Niankhkhnum and Khnumhotep: history’s first same-sex cohabitation in the afterlife.

One of my favourite tombs in the vast Saqqara necropolis is the tomb of two brothers, high officials in the 5th dynasty (c. 2350 BCE). It is a vast, beautifully decorated tomb with well-preserved reliefs.

The tomb owners’ names were Niankhkhnum and Khnumhotep and they were “royal manicurists” for King Niussere. This was a time in Egypt’s Old Kingdom when ambitious officials in the court of the king were climbing “the greasy pole of advancement” (to quote Toby Wilkinson) and for their loyalty to the king were rewarded with lavish burials and special titles. Don’t laugh, the role of the king’s manicurist was a very lofty one due to the proximity it necessitated with the king’s body itself. These brothers would be touching royal hands and feet.

The argument for this beautiful tomb being the final resting place of “gay brothers”, derives not from their “non-butch” profession, but rather from the revealing, intimate portraits of them together on their tomb walls.

In actual fact, these fellows were married and also buried with their wives. Yet the intimacy the two shared, as depicted in the reliefs, is unprecedented in Egyptian art.

In the most famous one, they are face to face, buckle to buckle, and nose to nose in a posture that many interpret as kissing.

Photos: Laura Ranieri Roy: Saqqara tomb of Niankhnum and Khnumhotep.

Were they brothers, questioned Mounir Basta who discovered the tomb in 1964?  Or were they twins, as the eminent John Baines suggested in 1985? Or were they just two really close work colleagues who wanted their bromance to continue in the afterlife?

If these “kissing cousins” were gay, Khnumhotep clearly played the women’s role in the relationship. A very rare scene is depicted in the tomb where he is shown to be smelling a lotus, an activity reserved expressly for women. In fact, he is one of the very few males shown to be doing this, in Old Kingdom art.

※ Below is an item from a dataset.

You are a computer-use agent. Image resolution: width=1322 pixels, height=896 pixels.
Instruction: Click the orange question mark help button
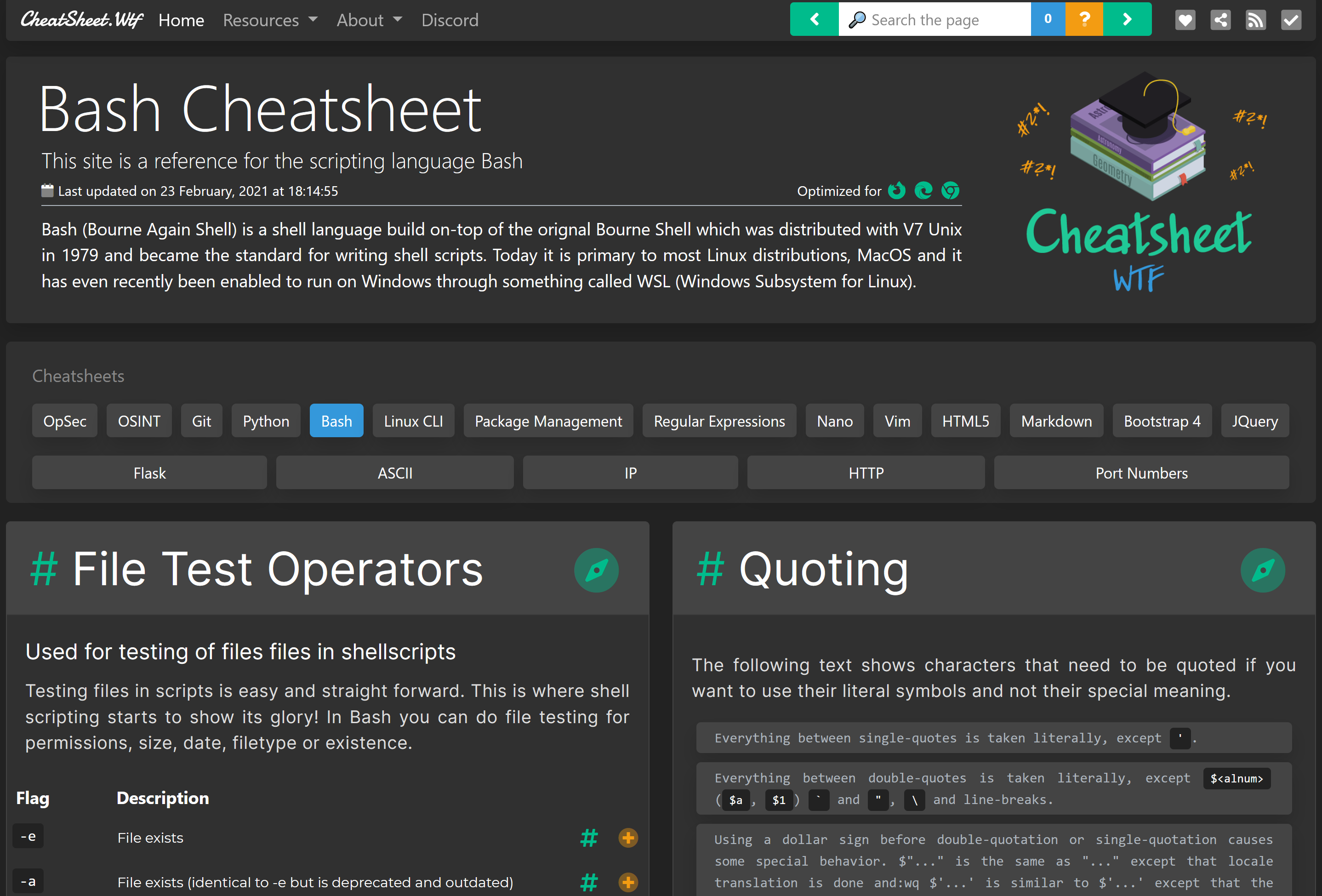click(1083, 19)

Joined together in the forever.

A final touching scene may provide evidence of this love relationship. Greg Reeder, an independent scholar who has argued extensively for the gay nature of the relationship explains it well: near the entrance of the tomb, the names of Niankhkhnum and Khnumhotep are inscribed as one name over the doorway. Both share the “Khnum” part of the name, the jar hieroglyph representing the potter god Khnum. The name Niankhkhnum on the right with the jar and the ankh sign is translated as “Khnum has life. On the left side, the name Khnumhotep is paired with the offering sign (hotep) meaning “Khnum is satisfied or Khnum is at peace.”

So, what does this all mean?  The name Khnum also means “joined together” and “to unite with”… lending a beautiful, touching message to the tomb.  This play on words, meaning “joined in life and joined in peace” signifies their special closeness and their fervent desire to remain together in this life and the next.

We can only hope they are still enjoying millions of years hunting and fishing and doing nails together.

As a personal note, it reminds me of a touching modern gravestone – or gay-ve stone — I encountered in Toronto’s Mount Pleasant cemetery a few years back (a favourite haunt of mine, I admit). It marks the resting place of a gay couple, one a lawyer and the other a musician who pre-deceased his partner by 5 years. I am glad I kept the picture.

The inscription reads “come visit us in our new location!”  

Everlasting love is a beautiful thing – invented by Egyptians of all sexual preferences, and still going strong today. Happy Pride Month!